Alejandro Colomar Tue, 15 Nov 2022 05:49:06 -0800

Hi Ralph,

On 11/14/22 14:56, Ralph Corderoy wrote:

Hi Alejandro,

C doesn't _really_ have strings, except at the library level.
It has character arrays and one grain of syntactic sugar for encoding
"string literals", which should not have been called that because
whether they get the null terminator is context-dependent.

          char a[5] = "fooba";
          char *b = "bazqux";

I see some Internet sources claim that C is absolutely reliable about
null-terminating such literals, but I can't agree.  The assignment to
`b` above adds a null terminator, and the one to `a` does not.  This
is the opposite of absolute reliability.  Since I foresee someone
calling me a liar for saying that, I'll grant that if you carry a long
enough list of exceptional cases for the syntax in your head, both are
predictable.  But it's simply a land mine for the everyday programmer.


- C defines both string literals and strings at the language level,
    e.g. main()'s argv[] is defined to contain strings.


I must disagree.  The string concept is very broad, and you can define
you own string, as for example:

struct str_s {
        size_t  len;
        u_char  *s;
}


The point under discussion was whether the language specification of C
has strings or just character arrays and whether string literals should
have been called that because whether they have terminating NUL is
‘context-dependent’.

To contradict what I've written, you're widening the discussion to
arbitrary data structures which can be used to implement a string.  That
is not relevant.

I just made that point to make sure that when we talk about strings we talk about a concrete type of strings, as we agree it is any number of non-NUL characters, followed by NUL.

However, assuming that the concept of string is a NUL-terminated char
array, there's little in the core language about it.


But little is not nothing and so the C language does have both strings,
as the specification states that is what is sitting in main()'s argv[],
and string literals.

I can't argue argv[] is not part of the language, since it's certainly documented in the standard.

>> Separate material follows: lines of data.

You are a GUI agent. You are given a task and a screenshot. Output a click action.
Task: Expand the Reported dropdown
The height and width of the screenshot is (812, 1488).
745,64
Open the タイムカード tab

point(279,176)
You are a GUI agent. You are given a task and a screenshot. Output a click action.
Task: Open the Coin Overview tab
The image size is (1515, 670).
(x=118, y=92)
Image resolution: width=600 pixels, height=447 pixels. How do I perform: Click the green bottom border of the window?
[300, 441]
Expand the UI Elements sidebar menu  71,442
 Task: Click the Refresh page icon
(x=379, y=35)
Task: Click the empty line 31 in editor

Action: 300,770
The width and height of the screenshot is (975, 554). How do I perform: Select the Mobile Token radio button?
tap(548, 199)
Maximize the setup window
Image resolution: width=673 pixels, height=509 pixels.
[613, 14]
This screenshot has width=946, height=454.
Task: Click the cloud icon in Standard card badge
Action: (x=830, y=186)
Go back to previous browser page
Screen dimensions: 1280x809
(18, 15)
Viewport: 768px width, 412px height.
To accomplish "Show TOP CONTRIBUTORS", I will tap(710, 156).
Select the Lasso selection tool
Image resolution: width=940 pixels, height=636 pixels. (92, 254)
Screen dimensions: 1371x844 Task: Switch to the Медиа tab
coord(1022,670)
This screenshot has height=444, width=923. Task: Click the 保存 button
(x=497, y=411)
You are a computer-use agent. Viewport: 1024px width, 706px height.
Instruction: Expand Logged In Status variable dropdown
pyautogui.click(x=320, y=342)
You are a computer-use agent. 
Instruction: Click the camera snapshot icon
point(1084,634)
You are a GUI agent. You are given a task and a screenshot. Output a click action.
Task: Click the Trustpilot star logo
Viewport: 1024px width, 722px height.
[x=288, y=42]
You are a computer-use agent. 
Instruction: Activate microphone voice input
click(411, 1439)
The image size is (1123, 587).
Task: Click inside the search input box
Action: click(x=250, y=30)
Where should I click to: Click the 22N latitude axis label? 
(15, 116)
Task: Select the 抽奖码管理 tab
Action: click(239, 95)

However, it's more of a side-effect of the interfaces provided by the kernel (mainly, exec(3), to which it's impossible to pass a sequence of chars with a NUL that's not terminating the string, since it will just reinterpret it as the end of the string.

If argv[] is the only valid array of strings in the language, I'd say we're in a bad position to say that the language has strings.

Sure, string literals are the only true strings in the language


Your ‘Sure’ implies you're agreeing with someone.  If so, it's not me.
You're wrong on this point.

I think I was kind-of agreeing with Branden, but I don't remember what I was thinking. Let's say it was a thinko of mine. Something not uncommon.

You can prove that string literals are really strings (i.e.,
NUL-terminated char arrays), by applying sizeof to them, and then
looping over their contents to see that there's exactly one NUL byte
at its last position.


Your definitions are wrong.  Proving "foo\0bar" ends with a NUL does not
make it a C string because a NUL-terminated char array is not a C string
if it contains a NUL before that.  A C string is zero or more non-NUL
chars followed by a NUL.


Yes, I like your definition better.

- In C, "foo" is a string literal.  That is the correct name as it is
    not a C string because a string literal may contain explicit NUL bytes
    within it which a string may not: "foo\0bar".


I wouldn't discard them as string literals only for that.


Sorry, I meant s/string literals/strings/.


I'm not discarding them as anything.  I am pointing out that according
to the language definition, "foo\0bar" is a string literal but not a C
string because of the embedded NUL thus the distinction is necessary and
terms are needed for each.

Writing by accident a NUL byte is not usual, anyway.


I didn't claim it was.  I was arguing why ‘they should not have been
called string literal’ is wrong and that whether they get a NUL
terminator is not ‘context dependent’.

So, we could argue that string literals, most of the time, are strings, conforming to the common idea of any non-NUL followed by a NUL.

- A character array may be initialised by a string literal.  Successive
    elements of the array are set to the string literal's characters,
    including the implicit NUL if there is room.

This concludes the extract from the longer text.